When you meet someone online or offline, think about the potential marketing opportunity with the person you just met. I don't recommend spamming them or hitting them up to buy your product, but take the time to get to know them - do you share common interests? Maybe the woman standing next to you in line is the CEO of ABC Company and her daughter attends your son's school. You never know who will cross your path, so don't shut out networking opportunities when you're outside the office.

Don't Use Lack of Time & Money As Excuses NOT To Market

I understand how difficult it is to schedule time to market your business, but it's crucial. Create a solid online marketing plan and stick to it. Schedule time for your social media or hire someone to do it for you. Don't use the excuse that you don't have enough time or money to put into your marketing. You don't have to break the bank with your marketing either. There are many cost-effective, free tools available to help save time with your social media marketing. Here are a few time-saving automation tools to get you started: 

Don't wait until you have to hang a "Going Out of Business" sign on your door. Schedule the time today to be a proactive and NOT a reactive marketer.

Monday, March 14, 2011

Social Media Does Social Good For Japan

Like everyone else across the world right now, my heart goes out to the people of Japan. As I watched the news coverage on TV, I noticed how many times they referred back to social media.

Google has also jumped on board and has created a Person Finder for those who are looking for loved ones or for those who have information about someone. 

Tweets have been translated from Japanese to English, and people have left messages on Facebook and Twitter to let loved ones know they're safe. Check out #prayforjapan on Twitter and read the inspirational tweets of courage and hope from people across the world.

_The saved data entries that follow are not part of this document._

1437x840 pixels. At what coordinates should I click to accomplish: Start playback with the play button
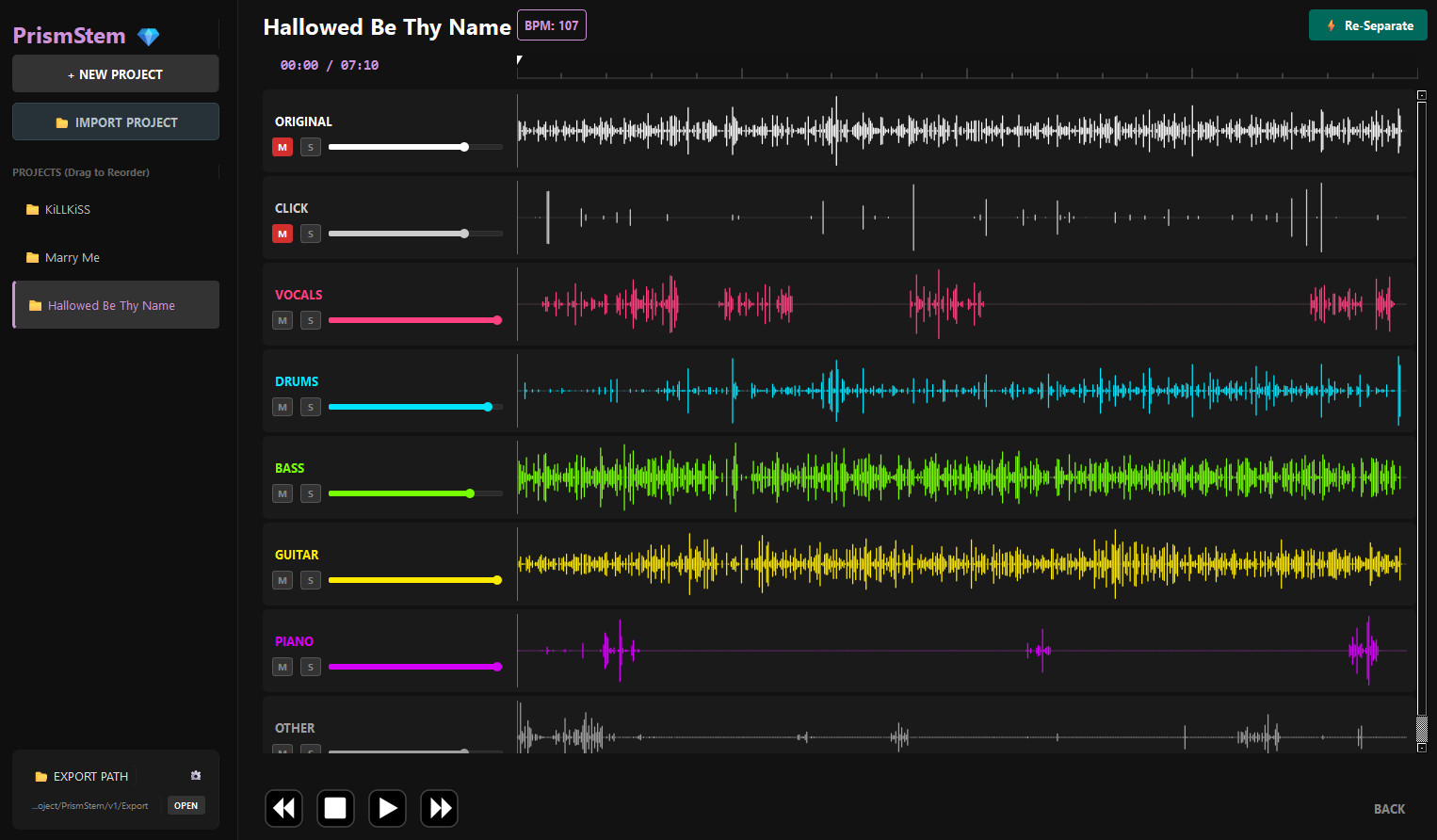point(387,808)
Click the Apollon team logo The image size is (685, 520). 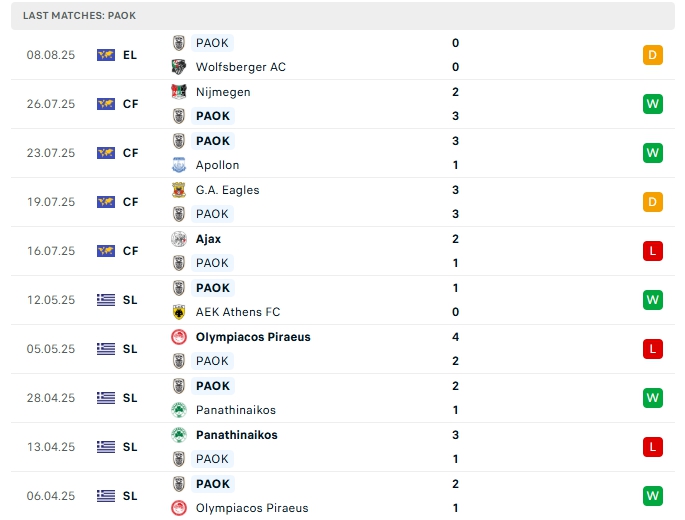click(x=179, y=165)
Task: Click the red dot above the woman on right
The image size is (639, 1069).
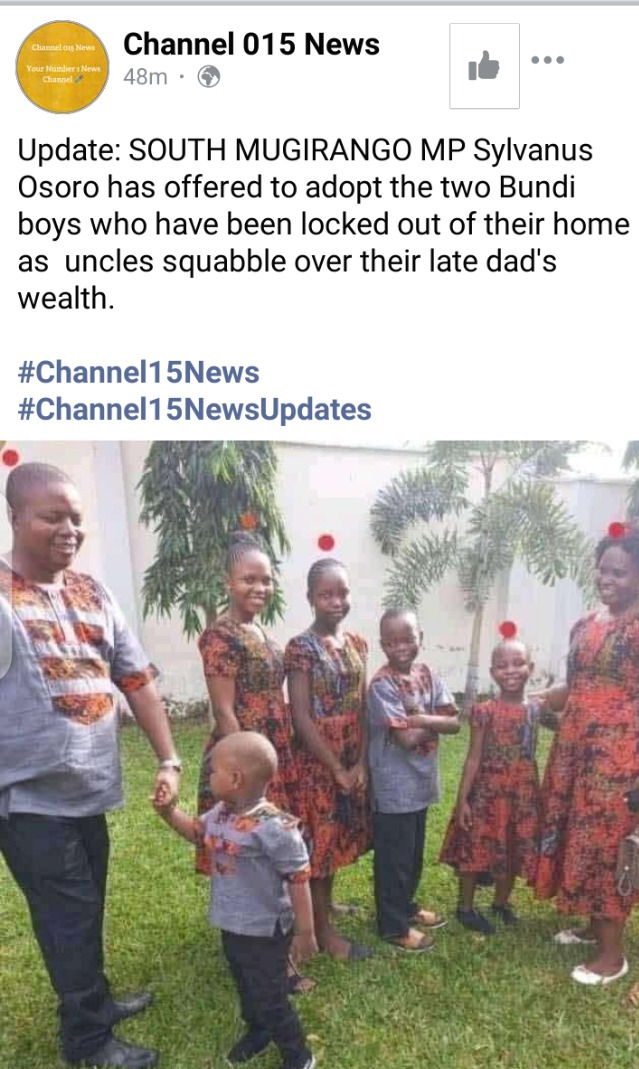Action: pos(616,530)
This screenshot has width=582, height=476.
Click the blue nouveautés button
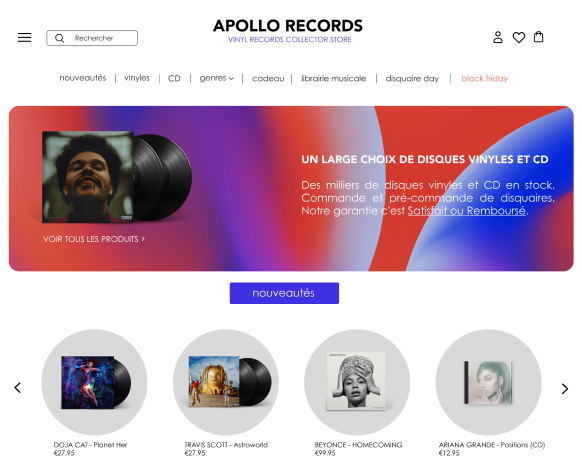pyautogui.click(x=284, y=293)
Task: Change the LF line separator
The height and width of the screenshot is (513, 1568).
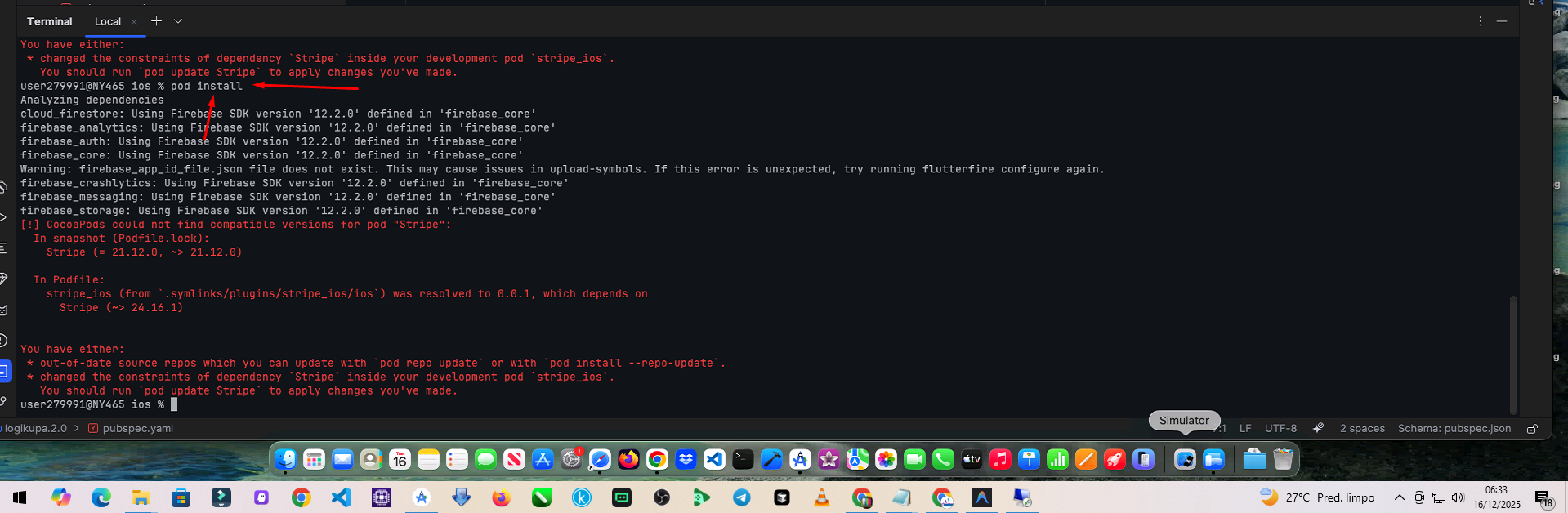Action: 1245,428
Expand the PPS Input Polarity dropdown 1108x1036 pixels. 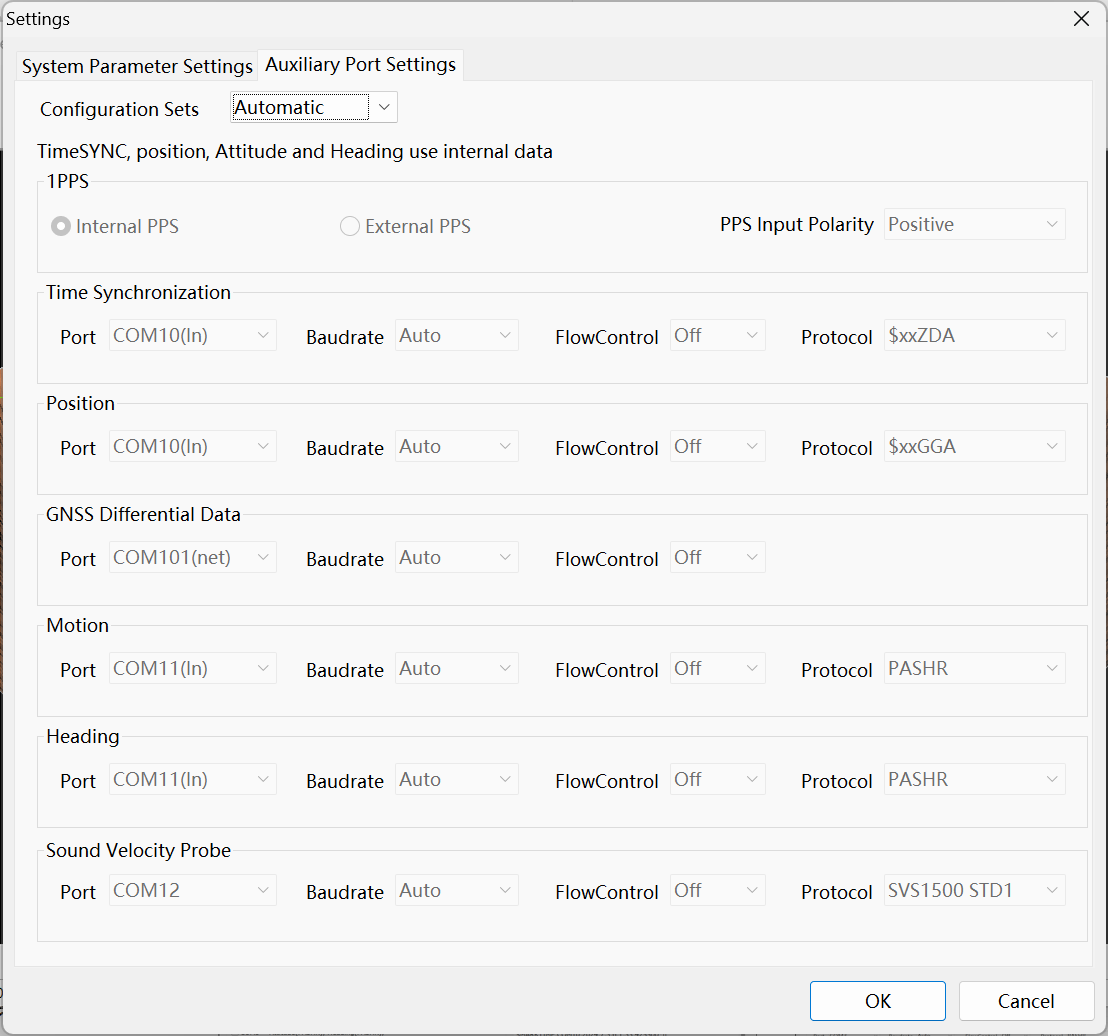[x=975, y=225]
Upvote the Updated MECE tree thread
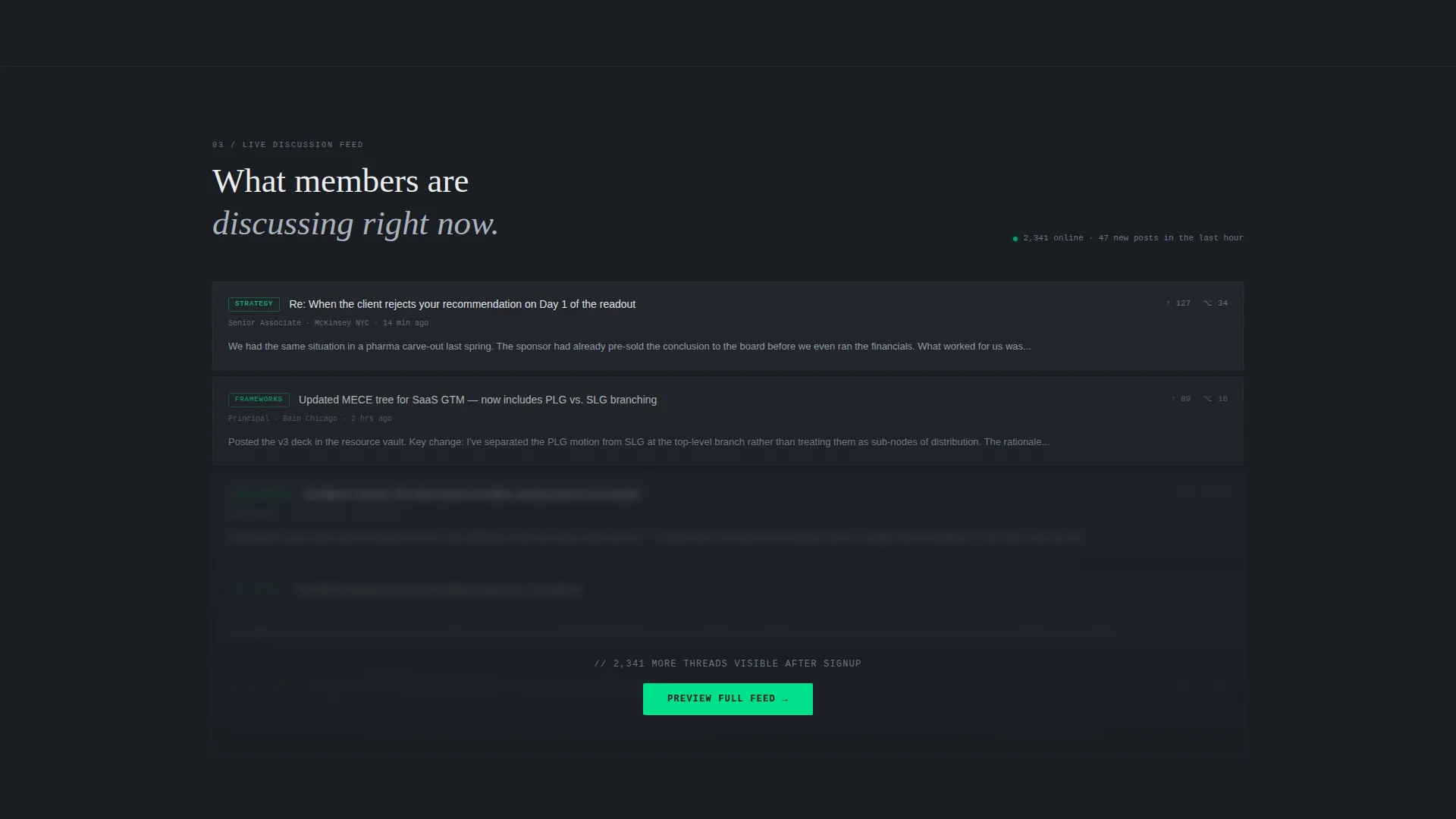The height and width of the screenshot is (819, 1456). (x=1180, y=399)
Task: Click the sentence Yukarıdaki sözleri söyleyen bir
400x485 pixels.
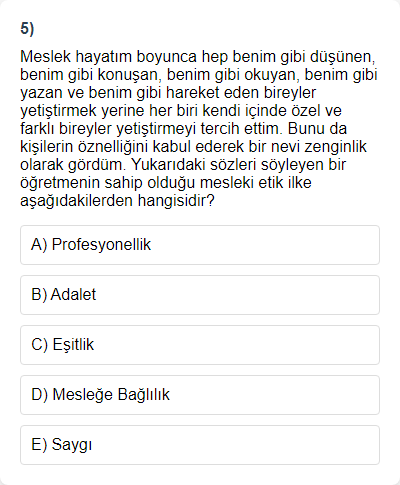Action: click(x=239, y=164)
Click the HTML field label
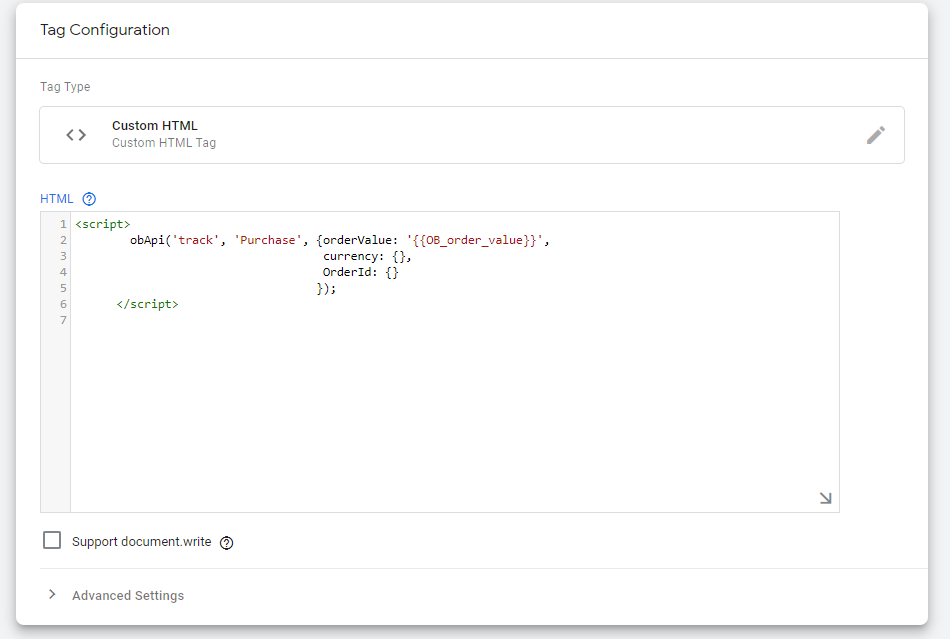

Despite the devastating aftermath, there is a glimmer of hope thanks to social media's relief and fundraising efforts. Even with power outages and no access to phones, social media has connected people with their loved ones and has been a saving grace in this nightmarish disaster that has left thousands homeless and grieving. 

If you have questioned the power of social media up until now, you can't question its impact any longer. Look at its vital philanthropic role with the Japan disaster and how it's helping millions of people across the world. Thanks to social media maybe a mother, child or grandparent will sleep easier tonight knowing their loved one is safe. 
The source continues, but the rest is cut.